Élégante, implacable, inaccessible : à Paris, Cannes et Courchevel, son nom ouvrait des portes restées fermées aux autres. Pourtant, derrière ses robes impeccables et ses bijoux anciens, Isabelle dissimulait une douleur que même la richesse ne pouvait effacer.
Vingt-deux ans plus tôt, sa fille unique, Léa, avait disparu. Elle n’était qu’une petite fille, et ce soir d’été, lors d’une fête religieuse en Normandie, un instant d’inattention avait suffi pour que le landau soit vide. Depuis, Isabelle avait tout essayé : détectives privés, anciens policiers, recherches partout, annonces dans les journaux, pistes rouvertes puis abandonnées. Rien. Pas la moindre trace.

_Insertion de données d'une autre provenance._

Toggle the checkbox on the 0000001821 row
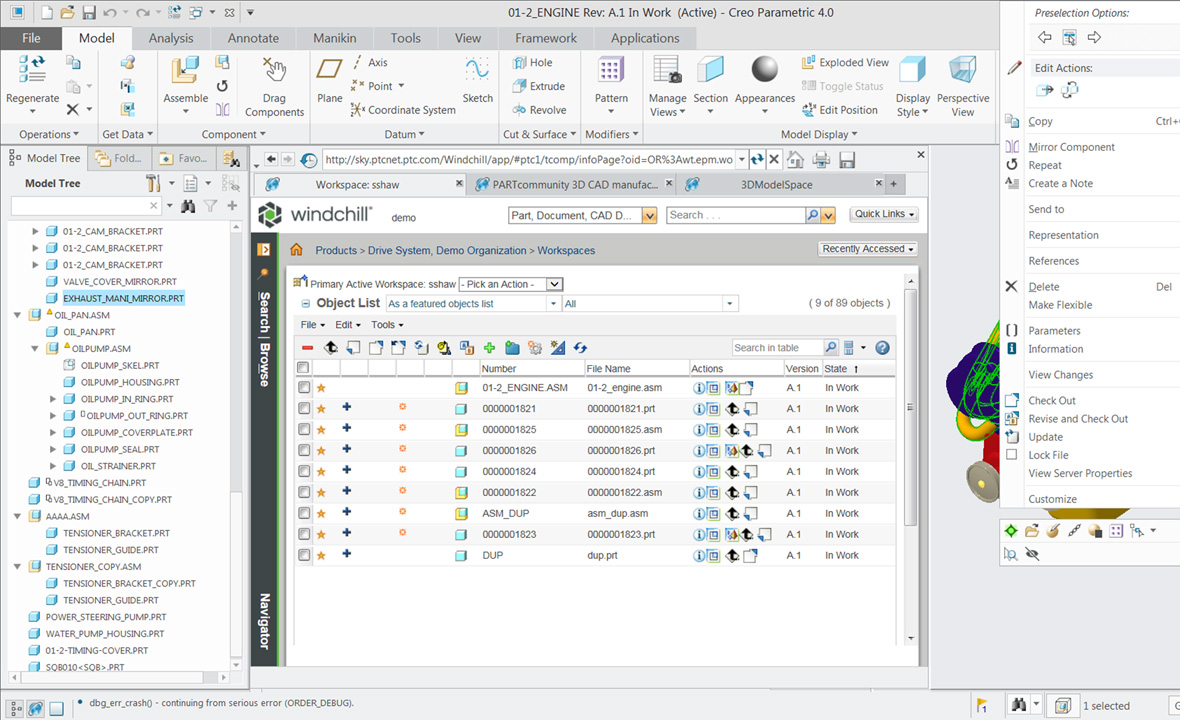pyautogui.click(x=302, y=408)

Il ne lui restait qu’un souvenir : un fin collier en or avec un pendentif en forme de croissant, réalisé sur mesure et gravé au dos d’une minuscule phrase : « I & L pour toujours ».

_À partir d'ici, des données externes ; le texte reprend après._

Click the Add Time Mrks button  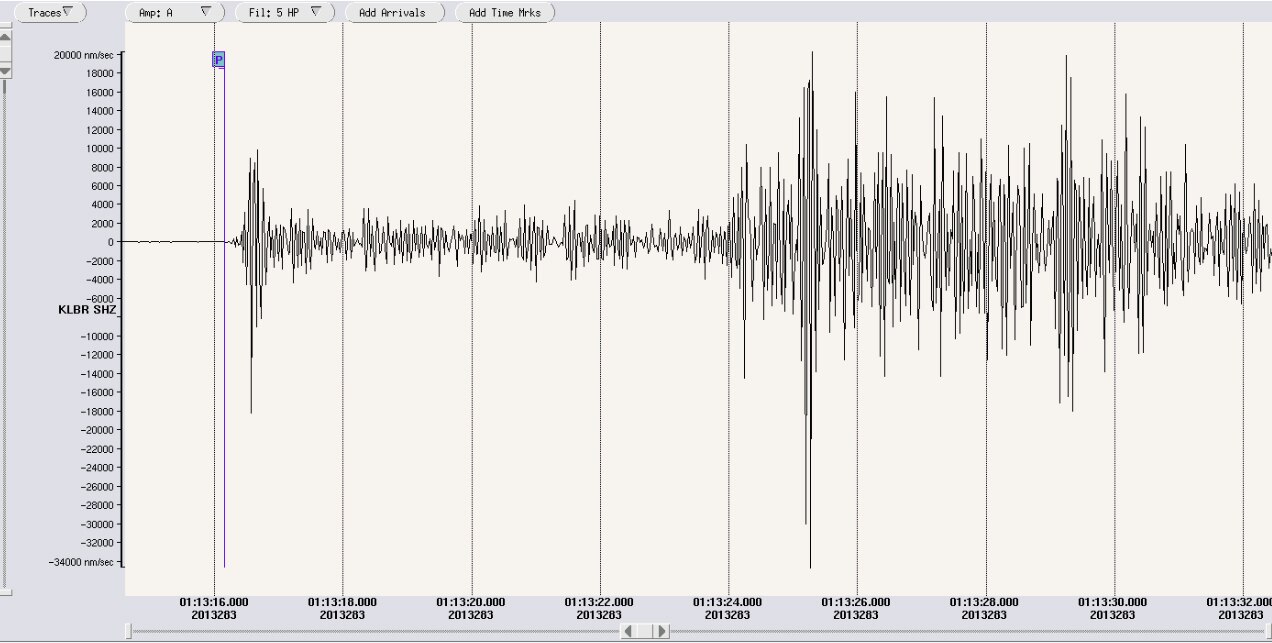[504, 13]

Cette perte avait tout changé. Isabelle était devenue encore plus froide, plus dure, presque cruelle. Son grand hôtel particulier à Neuilly-sur-Seine était impeccable en tous points, mais même là, un silence pesant régnait, ponctué d’ordres chuchotés et de regards furtifs.
Un matin de novembre, une nouvelle femme de chambre arriva : Élise Martin, vingt-deux ans, orpheline d’un petit village de la Creuse. Timide et toujours sur ses gardes, elle semblait vouloir se faire la plus discrète possible.
Les premiers jours, elle commit deux erreurs sans gravité. Un verre cassé dans la cuisine, puis un vase d’eau renversé sur les chaussures d’Isabelle. La réaction de la propriétaire fut glaciale :
« Êtes-vous devenue maladroite, ou simplement incompétente ? »
Dès cet instant, Élise vécut dans la crainte. Elle s’efforçait de passer inaperçue, travaillant lorsque la maîtresse de maison était occupée et se déplaçant dans les couloirs comme une ombre. Mais quelque chose dans cette maison semblait la rendre, aux yeux d’Isabelle, plus agaçante que les autres.